Satisfação com o parto
Os prestadores de cuidados obstétricos assumiram que o controlo da dor é a primeira preocupação da mulher em trabalho de parto e que o efectivo alívio da dor assegurará uma experiência de parto positiva. Na verdade, há evidências do contrário. Diversos estudos demonstraram que as mulheres com trabalhos de parto não medicalizados são as que manifestam maior satisfação face à sua experiência de parto no momento do nascimento, às seis semanas, e um ano depois.
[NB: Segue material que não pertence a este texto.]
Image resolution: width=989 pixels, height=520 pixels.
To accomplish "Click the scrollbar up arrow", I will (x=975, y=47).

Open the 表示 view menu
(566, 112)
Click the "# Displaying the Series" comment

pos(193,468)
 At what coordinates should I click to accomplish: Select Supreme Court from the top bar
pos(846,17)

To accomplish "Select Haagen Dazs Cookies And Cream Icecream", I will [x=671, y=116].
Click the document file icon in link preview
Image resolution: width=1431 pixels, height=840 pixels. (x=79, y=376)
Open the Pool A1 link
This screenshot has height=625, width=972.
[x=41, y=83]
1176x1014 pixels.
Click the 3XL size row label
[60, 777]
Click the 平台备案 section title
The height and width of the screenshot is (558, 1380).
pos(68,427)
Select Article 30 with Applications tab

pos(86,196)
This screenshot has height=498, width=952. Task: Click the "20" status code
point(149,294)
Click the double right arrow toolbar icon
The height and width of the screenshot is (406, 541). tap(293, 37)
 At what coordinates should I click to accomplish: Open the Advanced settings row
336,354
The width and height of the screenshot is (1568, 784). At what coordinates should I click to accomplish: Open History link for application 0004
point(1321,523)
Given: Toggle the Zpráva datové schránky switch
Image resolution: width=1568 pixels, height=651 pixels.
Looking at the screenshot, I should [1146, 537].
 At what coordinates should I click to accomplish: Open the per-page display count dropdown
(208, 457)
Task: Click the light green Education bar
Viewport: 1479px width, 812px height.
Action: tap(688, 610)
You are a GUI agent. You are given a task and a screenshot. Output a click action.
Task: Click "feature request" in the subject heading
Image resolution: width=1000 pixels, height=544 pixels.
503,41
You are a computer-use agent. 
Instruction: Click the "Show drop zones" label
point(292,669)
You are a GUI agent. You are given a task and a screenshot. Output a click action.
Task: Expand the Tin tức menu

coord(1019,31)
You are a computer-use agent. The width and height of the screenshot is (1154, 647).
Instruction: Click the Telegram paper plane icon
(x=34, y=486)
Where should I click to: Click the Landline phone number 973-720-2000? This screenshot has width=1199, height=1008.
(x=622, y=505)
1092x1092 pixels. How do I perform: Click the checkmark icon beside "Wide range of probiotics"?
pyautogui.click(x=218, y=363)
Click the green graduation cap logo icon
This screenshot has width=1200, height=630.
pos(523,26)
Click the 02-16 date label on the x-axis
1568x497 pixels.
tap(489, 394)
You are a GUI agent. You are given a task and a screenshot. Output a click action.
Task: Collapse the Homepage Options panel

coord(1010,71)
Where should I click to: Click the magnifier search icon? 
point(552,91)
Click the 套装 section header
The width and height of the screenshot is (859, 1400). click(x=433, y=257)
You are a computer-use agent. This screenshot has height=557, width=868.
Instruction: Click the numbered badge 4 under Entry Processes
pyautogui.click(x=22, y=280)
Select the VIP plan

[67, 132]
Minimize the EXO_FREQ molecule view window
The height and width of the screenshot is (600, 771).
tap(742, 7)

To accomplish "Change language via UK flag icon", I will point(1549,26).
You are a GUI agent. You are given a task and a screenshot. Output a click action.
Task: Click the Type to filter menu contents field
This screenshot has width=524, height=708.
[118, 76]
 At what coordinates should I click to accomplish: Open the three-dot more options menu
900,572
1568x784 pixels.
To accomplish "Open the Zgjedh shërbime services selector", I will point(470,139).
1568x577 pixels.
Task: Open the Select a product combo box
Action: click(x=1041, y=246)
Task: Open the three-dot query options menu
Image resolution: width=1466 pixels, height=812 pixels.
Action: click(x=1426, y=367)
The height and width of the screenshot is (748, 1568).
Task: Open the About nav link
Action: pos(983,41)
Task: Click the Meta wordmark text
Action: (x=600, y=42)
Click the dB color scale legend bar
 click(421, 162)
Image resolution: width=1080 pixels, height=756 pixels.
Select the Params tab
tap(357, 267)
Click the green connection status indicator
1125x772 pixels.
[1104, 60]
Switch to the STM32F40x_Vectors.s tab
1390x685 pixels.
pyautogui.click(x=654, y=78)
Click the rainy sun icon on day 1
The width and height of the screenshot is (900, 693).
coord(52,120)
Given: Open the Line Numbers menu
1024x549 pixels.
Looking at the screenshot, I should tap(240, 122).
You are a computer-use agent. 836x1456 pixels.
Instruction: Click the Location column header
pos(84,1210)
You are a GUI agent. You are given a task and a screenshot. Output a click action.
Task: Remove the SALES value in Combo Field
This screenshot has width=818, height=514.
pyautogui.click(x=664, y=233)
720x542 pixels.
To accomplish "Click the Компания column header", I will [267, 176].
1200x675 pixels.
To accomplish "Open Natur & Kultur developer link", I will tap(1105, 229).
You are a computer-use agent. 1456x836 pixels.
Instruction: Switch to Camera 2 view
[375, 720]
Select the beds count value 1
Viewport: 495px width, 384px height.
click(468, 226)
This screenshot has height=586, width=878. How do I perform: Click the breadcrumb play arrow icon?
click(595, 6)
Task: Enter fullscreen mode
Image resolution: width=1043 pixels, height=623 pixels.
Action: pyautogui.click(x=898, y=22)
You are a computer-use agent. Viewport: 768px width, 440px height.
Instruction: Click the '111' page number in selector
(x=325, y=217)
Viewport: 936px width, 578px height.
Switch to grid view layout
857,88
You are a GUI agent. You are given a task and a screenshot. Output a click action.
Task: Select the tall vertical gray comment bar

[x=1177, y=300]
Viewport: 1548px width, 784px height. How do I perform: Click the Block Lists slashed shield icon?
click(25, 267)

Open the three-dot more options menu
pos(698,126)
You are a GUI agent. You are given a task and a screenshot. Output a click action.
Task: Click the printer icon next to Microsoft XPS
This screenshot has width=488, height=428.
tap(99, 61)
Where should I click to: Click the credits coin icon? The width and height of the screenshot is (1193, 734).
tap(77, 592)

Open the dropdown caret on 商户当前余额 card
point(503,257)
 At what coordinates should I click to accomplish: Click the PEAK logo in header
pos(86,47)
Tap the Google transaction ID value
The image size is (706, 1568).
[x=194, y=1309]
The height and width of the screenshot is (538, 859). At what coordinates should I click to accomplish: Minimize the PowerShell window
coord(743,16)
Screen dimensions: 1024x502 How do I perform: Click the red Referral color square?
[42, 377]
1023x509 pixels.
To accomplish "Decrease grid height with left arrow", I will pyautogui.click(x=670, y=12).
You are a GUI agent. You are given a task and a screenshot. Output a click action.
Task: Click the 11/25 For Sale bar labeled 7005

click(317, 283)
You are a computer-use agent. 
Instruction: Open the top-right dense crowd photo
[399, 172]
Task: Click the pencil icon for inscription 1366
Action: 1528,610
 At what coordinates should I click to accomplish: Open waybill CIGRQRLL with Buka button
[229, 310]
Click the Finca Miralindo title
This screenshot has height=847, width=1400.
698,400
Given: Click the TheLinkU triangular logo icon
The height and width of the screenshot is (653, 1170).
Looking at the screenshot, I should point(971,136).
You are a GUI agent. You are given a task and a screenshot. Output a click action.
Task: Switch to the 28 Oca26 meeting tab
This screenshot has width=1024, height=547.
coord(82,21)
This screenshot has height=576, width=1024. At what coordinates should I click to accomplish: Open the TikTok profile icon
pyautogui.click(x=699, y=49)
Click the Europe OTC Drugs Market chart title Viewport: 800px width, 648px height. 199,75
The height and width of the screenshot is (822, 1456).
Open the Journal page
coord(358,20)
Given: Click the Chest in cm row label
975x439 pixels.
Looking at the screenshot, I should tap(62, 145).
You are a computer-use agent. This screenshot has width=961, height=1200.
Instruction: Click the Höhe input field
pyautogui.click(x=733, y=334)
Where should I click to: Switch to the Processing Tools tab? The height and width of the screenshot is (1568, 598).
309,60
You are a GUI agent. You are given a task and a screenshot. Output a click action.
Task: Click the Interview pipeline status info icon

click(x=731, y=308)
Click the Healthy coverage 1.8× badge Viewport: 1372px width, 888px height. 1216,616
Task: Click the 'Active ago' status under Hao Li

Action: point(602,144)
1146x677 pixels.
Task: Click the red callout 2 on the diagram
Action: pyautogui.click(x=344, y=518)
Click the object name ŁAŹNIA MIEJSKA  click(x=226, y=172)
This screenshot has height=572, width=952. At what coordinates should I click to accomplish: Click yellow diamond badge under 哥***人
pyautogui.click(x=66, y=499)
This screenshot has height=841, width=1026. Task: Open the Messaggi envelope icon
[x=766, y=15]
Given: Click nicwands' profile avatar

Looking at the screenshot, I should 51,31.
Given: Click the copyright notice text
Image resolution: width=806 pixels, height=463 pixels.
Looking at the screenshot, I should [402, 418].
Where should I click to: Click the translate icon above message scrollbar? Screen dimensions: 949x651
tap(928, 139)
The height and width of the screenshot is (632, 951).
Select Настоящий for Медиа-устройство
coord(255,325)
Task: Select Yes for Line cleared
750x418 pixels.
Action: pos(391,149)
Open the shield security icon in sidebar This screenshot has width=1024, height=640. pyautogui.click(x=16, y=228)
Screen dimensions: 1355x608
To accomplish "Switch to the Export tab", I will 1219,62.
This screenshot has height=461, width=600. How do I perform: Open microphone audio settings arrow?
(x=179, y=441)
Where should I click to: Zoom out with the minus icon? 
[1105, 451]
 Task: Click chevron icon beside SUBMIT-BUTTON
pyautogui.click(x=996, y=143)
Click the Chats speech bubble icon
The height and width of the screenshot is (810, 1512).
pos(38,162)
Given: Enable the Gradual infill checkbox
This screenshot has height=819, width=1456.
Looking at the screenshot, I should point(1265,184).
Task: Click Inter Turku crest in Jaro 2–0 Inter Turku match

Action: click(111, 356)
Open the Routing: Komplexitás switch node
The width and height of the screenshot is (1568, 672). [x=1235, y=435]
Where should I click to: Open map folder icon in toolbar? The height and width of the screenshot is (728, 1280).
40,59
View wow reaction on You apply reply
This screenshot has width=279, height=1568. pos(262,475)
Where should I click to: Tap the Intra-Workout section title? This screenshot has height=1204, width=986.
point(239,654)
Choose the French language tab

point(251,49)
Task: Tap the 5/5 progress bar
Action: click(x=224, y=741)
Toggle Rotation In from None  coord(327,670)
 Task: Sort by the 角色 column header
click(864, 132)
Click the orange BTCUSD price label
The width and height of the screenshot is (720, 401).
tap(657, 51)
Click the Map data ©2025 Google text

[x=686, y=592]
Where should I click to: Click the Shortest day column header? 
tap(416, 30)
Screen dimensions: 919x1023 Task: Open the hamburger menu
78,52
No Reino Unido, em resultado de um levantamento feito entre 1,000 mulheres, aquelas que usaram epidurais referiram os níveis mais elevados de alívio da dor, mas os mais baixos níveis de satisfação com o parto, provavelmente devido aos elevados índices de intervenção.Por fim, é de destacar o facto de as preferências dos prestadores de cuidados de saúde poderem ditar em larga medida o uso de epidurais e de outros procedimentos médicos nas parturientes. Um estudo revelou que as mulheres seguidas por médicos de família, com baixas médias de uso de epidurais, tinham menores probabilidades de vir a ser monitorizadas, de vir a receber pitocina, de sofrerem cesariana e de terem os seus bebés internados numa unidade de cuidados especiais.

Conclusão
As epidurais apresentam possíveis benefícios mas também riscos significativos tanto para a mãe em trabalho de parto, como para o seu bebé. Estes riscos estão bem documentados na literatura médica, mas podem não ser revelados à parturiente. As mulheres que desejem evitar o uso de epidurais são aconselhadas a escolher prestadores de cuidados e modelos de assistência que promovam, apoiem e compreendam os princípios e a prática do parto natural e respeitado.